Résumés des mémoires

ROTH, H.-J., La fusion des communes de l'agglomération urbaine genevoise en 1930.

Au tournant du XXe siècle débute en Suisse la période d'urbanisation liée au second souffle de la Révolution industrielle pendant laquelle des milliers d'individus migrent vers les villes pour trouver du travail. La plus grande partie de ces populations s'établit alors dans les communes situées à la périphérie du noyau urbain. A Genève, le nombre d'habitants des communes des Eaux-Vives, de Plainpalais et du Petit-Saconnex augmente de 45'000 entre 1895 et 1920. Tandis que l'espace urbain s'étend de façon continue, il reste divisé en quatre entités administratives distinctes qui développent chacune leurs propres services publics. Avec la Grande Guerre et la crise économique du début des années 1920 les communes et le canton plongent dans les chiffres rouges et en 1923 l'Etat frôle même la faillite. La coexistence de plusieurs communes dans l'agglomération urbaine paraît désormais trop coûteuse, c'est pourquoi le gouvernement genevois engage un processus de réforme administrative afin de réaliser des économies par la fusion et par la centralisation de certains services généraux au niveau du canton. La fusion doit également supprimer les inégalités fiscales entre communes. Elle pose cependant de gros problèmes politiques car sa réalisation créerait une ville englobant les trois quarts de la population du canton.

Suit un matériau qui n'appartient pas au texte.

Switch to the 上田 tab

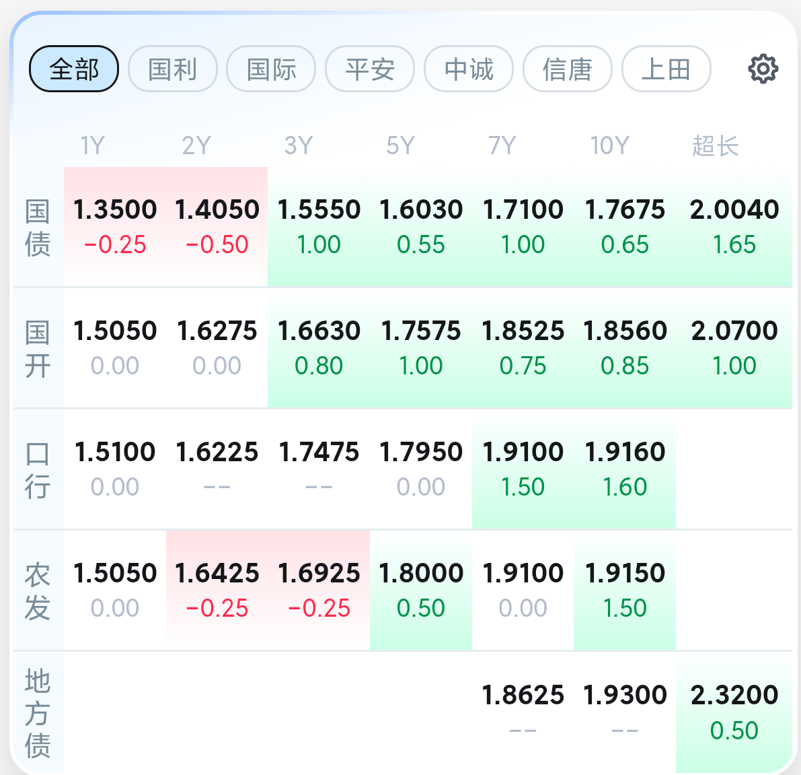click(x=666, y=69)
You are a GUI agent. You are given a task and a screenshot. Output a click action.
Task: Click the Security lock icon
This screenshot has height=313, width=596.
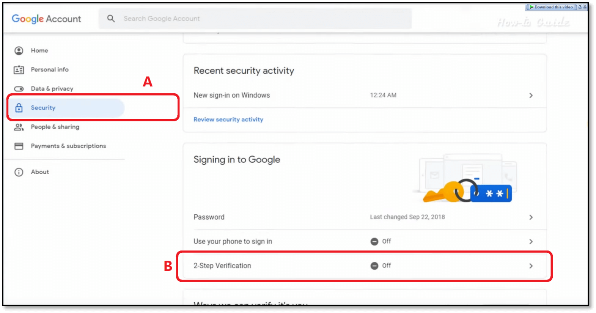click(19, 108)
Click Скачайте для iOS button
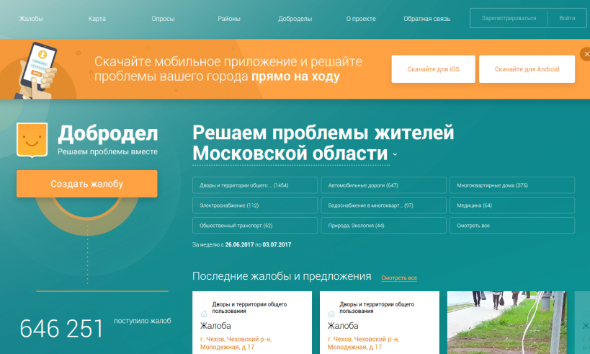Viewport: 590px width, 354px height. [x=433, y=69]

Les partis bourgeois craignent que la ?Grande Genève? ne devienne trop puissante face à l'Etat et vont s'appliquer à en limiter les compétences. Ils se heurtent cependant aux résistances locales et à l'opposition d'un parti socialiste en en pleine ascension. En 1926 un projet de fusion prévoyant la substitution du Conseil administratif de la Ville par le Conseil d'Etat est refusé en vote populaire. La Ville devient ensuite un enjeu politique entre la gauche et la droite. Les discussions s'éternisent et il faut attendre 1930 pour que le peuple accepte un projet de consensus qui limite la puissance économique de la Ville par la transformation des Services industriels en régie autonome. Une comparaison avec les fusions du canton de Zurich révèle que Genève se distingue par sa situation de canton-ville. Enfin, il ressort des débats passionnés autour de la fusion que la question de la place de la Ville constitue une permanence dans l'histoire du canton de Genève.